Figure 2. Blockchain keeps a permanent system of records that can be helpful in manufacturing, such as in the case of a product recall. Image used courtesy of Canva
So, what is blockchain, and how does it apply to manufacturing? In simple terms, a blockchain is a digital ledger that keeps the records of all the transactions performed on the blockchain entity. That entity can be cryptocurrency, but it can also be a manufactured product. The ability to record every single step of the production process, from raw material to finished goods, makes blockchain the ideal solution for traceability in the industry.

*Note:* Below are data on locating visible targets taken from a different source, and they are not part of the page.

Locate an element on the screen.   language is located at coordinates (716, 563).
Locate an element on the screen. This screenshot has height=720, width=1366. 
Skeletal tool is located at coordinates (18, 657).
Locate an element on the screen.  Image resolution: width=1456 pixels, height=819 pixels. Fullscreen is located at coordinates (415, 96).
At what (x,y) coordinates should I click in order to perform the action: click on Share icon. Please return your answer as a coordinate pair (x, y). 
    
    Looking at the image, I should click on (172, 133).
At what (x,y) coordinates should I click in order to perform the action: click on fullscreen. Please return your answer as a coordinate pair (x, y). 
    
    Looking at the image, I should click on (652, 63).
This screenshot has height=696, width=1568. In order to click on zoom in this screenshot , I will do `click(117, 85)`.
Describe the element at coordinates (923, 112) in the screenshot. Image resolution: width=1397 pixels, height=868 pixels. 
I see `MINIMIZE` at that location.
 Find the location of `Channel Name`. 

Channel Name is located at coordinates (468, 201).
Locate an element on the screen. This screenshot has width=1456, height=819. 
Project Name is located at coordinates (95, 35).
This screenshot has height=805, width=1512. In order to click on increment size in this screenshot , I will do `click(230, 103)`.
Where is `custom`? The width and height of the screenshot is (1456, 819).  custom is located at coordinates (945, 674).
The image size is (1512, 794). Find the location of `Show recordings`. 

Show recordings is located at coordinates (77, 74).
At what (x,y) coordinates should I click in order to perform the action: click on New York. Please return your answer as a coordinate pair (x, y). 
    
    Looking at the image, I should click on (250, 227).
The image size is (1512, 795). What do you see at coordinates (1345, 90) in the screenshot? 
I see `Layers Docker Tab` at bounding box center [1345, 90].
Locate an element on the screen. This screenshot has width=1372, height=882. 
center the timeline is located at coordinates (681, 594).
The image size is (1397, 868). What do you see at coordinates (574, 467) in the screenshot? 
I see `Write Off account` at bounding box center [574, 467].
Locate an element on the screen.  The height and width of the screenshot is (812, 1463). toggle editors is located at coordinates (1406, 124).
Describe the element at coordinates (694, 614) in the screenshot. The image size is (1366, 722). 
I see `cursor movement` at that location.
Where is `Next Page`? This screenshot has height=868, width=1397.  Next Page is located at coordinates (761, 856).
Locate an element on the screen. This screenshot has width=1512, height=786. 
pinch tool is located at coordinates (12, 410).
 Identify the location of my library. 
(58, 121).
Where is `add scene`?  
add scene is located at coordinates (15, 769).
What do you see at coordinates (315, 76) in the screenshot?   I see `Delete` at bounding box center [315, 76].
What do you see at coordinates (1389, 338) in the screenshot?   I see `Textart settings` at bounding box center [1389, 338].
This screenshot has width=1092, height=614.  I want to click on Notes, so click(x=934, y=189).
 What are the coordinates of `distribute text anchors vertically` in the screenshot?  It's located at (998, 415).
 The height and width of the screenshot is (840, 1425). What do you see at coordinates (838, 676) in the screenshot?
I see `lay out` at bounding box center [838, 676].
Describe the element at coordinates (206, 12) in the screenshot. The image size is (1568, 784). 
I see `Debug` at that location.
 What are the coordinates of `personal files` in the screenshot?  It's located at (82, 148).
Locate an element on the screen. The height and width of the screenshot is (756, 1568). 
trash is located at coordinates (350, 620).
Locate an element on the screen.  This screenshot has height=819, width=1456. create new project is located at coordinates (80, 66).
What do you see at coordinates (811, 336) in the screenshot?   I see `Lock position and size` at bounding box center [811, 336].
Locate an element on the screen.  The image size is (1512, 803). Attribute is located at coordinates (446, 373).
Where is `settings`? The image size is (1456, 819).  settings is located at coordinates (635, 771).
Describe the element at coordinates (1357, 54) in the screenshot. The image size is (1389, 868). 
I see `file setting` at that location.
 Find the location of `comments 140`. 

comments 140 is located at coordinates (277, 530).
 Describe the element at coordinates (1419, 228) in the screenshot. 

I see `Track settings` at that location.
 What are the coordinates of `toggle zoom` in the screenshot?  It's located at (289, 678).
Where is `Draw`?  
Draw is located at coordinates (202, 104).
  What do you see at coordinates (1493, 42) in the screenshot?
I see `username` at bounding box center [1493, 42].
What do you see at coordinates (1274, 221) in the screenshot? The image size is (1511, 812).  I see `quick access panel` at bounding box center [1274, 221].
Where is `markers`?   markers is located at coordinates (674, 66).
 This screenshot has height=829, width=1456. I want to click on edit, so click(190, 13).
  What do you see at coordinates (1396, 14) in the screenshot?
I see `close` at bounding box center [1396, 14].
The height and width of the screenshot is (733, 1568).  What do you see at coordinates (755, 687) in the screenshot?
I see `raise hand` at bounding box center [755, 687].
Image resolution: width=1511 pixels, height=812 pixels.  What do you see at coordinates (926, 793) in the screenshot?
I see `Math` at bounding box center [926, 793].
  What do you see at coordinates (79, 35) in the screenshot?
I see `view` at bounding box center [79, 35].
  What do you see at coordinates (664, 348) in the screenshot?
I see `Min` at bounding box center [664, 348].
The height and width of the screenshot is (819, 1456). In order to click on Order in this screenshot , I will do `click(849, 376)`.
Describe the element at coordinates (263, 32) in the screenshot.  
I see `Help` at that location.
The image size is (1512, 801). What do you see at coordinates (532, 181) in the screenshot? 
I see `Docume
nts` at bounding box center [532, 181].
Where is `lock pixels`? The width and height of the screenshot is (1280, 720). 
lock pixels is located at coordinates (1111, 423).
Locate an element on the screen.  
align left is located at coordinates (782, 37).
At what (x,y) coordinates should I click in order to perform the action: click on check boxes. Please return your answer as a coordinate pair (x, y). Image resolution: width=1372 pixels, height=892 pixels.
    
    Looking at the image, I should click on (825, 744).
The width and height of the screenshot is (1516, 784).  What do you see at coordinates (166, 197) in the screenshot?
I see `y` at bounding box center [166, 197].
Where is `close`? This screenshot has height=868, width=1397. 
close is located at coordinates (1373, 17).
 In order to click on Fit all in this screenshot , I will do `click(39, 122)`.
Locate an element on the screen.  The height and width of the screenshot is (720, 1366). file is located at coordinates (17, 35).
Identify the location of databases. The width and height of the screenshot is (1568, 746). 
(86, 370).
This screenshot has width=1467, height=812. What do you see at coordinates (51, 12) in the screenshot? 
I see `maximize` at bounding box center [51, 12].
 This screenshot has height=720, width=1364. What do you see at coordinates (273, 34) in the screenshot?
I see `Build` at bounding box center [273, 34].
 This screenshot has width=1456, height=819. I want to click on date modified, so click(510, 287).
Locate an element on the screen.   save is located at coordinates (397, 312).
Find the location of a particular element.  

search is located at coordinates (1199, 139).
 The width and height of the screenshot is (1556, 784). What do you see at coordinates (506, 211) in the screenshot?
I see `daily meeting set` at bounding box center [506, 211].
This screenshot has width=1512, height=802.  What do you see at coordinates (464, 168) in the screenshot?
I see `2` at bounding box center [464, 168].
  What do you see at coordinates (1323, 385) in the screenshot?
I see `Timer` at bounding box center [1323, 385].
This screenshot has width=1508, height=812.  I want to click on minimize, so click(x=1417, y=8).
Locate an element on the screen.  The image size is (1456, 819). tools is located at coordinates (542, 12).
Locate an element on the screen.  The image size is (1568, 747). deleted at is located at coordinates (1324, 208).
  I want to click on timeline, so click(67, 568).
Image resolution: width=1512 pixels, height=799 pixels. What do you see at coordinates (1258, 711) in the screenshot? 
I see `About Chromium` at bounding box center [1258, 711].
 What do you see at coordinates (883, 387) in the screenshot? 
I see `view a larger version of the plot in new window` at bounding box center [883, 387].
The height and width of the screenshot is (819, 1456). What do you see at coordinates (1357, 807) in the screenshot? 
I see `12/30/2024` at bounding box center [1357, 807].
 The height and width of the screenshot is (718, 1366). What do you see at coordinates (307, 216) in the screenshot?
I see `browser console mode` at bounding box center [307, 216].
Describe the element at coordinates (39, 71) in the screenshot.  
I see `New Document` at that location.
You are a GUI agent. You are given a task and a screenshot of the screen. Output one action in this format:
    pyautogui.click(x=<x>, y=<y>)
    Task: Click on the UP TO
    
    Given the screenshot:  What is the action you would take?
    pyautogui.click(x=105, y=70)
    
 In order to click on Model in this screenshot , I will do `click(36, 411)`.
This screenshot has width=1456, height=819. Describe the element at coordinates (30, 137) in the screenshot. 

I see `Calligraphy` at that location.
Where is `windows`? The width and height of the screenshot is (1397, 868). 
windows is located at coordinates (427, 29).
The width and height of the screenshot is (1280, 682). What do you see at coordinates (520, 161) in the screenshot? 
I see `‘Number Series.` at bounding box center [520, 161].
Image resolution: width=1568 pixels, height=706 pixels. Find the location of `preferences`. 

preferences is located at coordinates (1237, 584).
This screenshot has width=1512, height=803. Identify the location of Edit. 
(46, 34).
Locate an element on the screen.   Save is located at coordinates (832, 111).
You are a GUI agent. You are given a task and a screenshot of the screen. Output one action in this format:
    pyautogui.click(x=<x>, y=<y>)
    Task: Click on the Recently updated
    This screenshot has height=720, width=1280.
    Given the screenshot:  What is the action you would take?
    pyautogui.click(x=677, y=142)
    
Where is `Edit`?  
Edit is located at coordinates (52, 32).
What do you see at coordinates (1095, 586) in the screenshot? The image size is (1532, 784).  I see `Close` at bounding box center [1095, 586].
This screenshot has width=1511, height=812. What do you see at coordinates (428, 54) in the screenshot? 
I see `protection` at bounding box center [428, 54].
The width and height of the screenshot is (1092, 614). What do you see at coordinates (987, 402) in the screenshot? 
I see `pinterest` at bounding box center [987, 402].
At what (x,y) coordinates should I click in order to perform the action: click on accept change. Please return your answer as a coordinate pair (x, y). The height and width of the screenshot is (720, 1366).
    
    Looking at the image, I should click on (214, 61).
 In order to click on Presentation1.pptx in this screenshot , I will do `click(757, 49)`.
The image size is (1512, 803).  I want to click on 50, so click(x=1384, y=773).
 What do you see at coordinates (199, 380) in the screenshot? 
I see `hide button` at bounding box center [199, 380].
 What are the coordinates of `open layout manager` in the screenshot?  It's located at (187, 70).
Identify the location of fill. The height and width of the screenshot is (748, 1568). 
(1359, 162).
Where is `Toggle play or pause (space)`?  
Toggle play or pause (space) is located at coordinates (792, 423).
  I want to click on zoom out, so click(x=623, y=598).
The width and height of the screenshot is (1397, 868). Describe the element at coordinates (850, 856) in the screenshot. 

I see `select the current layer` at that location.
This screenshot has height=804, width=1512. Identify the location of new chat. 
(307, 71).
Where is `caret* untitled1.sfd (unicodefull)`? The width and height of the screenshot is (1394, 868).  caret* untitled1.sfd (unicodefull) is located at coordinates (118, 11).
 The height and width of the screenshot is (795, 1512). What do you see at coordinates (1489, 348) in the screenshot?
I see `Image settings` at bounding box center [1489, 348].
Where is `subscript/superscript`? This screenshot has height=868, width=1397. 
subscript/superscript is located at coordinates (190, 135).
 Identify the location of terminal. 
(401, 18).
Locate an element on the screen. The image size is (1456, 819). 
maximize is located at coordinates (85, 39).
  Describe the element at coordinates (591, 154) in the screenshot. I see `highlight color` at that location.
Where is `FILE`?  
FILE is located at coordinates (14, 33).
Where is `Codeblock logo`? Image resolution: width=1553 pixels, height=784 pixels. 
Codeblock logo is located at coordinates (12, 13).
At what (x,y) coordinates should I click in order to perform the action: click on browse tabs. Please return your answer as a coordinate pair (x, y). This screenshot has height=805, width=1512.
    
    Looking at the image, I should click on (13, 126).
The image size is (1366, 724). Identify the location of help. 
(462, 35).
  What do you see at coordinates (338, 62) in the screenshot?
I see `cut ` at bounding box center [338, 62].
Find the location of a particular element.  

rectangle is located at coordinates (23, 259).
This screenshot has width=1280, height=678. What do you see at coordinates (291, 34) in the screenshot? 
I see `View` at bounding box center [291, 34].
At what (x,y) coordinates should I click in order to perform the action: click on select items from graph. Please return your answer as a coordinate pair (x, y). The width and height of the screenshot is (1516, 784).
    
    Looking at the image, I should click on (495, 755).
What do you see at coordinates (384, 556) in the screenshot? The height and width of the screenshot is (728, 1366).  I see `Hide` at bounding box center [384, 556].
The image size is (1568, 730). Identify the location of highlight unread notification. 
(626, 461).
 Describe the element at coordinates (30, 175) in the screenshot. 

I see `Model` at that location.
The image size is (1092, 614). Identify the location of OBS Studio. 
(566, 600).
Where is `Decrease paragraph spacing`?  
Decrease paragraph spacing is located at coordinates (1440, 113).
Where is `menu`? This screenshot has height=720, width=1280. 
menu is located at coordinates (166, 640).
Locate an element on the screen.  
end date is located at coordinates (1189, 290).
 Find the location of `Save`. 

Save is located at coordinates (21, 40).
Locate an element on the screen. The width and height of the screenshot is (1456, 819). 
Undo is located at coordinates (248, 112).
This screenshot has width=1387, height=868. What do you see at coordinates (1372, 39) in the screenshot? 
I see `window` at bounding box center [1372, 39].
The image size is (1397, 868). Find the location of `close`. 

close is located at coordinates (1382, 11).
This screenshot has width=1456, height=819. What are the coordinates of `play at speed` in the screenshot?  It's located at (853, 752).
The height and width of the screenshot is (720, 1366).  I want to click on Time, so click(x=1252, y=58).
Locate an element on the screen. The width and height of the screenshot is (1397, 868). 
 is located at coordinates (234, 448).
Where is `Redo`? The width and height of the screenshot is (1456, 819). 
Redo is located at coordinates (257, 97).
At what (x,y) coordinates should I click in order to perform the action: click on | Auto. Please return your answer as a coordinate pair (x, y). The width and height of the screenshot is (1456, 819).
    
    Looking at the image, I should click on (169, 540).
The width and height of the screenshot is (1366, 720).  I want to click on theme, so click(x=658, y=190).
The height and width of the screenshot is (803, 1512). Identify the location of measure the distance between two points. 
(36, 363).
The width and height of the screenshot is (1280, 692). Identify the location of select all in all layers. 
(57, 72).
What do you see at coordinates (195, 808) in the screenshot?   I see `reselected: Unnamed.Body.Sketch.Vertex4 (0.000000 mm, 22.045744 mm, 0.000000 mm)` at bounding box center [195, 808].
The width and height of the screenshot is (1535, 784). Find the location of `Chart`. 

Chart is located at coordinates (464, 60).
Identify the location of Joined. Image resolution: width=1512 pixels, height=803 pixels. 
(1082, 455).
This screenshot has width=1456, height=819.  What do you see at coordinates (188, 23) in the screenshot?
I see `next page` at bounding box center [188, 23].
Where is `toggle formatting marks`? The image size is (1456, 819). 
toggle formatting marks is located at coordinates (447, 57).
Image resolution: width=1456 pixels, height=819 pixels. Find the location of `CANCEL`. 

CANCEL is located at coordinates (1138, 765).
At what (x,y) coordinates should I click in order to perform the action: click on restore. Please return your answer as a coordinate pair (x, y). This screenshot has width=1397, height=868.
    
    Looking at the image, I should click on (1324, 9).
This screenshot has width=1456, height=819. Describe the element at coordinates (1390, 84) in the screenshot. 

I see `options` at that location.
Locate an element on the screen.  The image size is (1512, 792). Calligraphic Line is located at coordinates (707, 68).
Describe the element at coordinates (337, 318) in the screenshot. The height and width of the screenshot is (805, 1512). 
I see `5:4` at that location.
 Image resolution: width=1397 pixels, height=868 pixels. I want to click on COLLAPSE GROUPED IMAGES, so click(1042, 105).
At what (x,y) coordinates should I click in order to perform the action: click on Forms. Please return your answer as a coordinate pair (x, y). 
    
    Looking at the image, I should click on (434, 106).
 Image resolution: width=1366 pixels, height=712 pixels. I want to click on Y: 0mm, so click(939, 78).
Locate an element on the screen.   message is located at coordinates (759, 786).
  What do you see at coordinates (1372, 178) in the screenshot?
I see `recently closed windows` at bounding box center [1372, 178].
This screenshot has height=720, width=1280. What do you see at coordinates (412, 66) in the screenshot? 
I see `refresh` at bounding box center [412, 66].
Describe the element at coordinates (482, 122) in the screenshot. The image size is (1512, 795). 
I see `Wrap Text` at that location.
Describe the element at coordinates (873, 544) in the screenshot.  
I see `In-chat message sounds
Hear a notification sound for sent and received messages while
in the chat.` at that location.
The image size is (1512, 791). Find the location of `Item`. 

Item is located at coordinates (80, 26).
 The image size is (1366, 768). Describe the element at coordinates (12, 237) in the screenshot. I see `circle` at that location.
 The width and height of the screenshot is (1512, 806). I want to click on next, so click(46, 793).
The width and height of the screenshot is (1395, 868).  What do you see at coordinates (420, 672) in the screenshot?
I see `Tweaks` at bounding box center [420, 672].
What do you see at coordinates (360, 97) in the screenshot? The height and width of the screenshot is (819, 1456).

Why is traceability important?
As an example, think of a product recall. When no accurate information is available to limit the scope of the recall, companies err on the side of caution and recall many more products than were needed, thus incurring losses that sometimes cost hundreds of millions of dollars (not to mention the unnecessary inconvenience to the consumers who wouldn’t have actually been affected). Instead, traceability enabled by blockchain technology relies on highly accurate information from the production process to give the business a clear idea about the defect that caused the recall. With this information, the company can decide to limit the recall based on specific production dates and times, manufacturing lines, or locations. Again, the availability of the data needed from the process is provided by IIoT devices.
Transportation and Logistics
Transportation and logistics are not usually considered part of the control automation world, but in reality, they are right at the frontier of industrial automation. They are the last steps necessary to get products to the consumers.
Figure 3. In transportation and logistics, the IIoT is used with enabled devices to track and manage assets. Image used courtesy of Canva
Surprisingly, transportation was also among the first real-world applications of IIoT. As a result, the modern transportation industry employs a combination of dedicated IIoT-enabled devices and blockchain concepts to improve logistics management and traceability.
To provide a specific example, specialized IIoT devices are often installed on trucks and railcars to provide real-time information about the assets transported, geographic location, and even fuel efficiency and engine diagnostics. If this is a truck used for deliveries, this may also include real-time access to order and route changes to optimize delivery times for drivers to decrease overhead costs and provide better customer support.
The availability of this information in real-time makes it possible to make better decisions to optimize transport costs. It also improves decision-making in unexpected events, reducing delays and impacts.
The IIoT is projected to see huge growth over the next decade as more businesses integrate its technology and solutions into their practices. With evolving business models brought on by the IIoT, manufacturing and automation have and will continue to become increasingly efficient.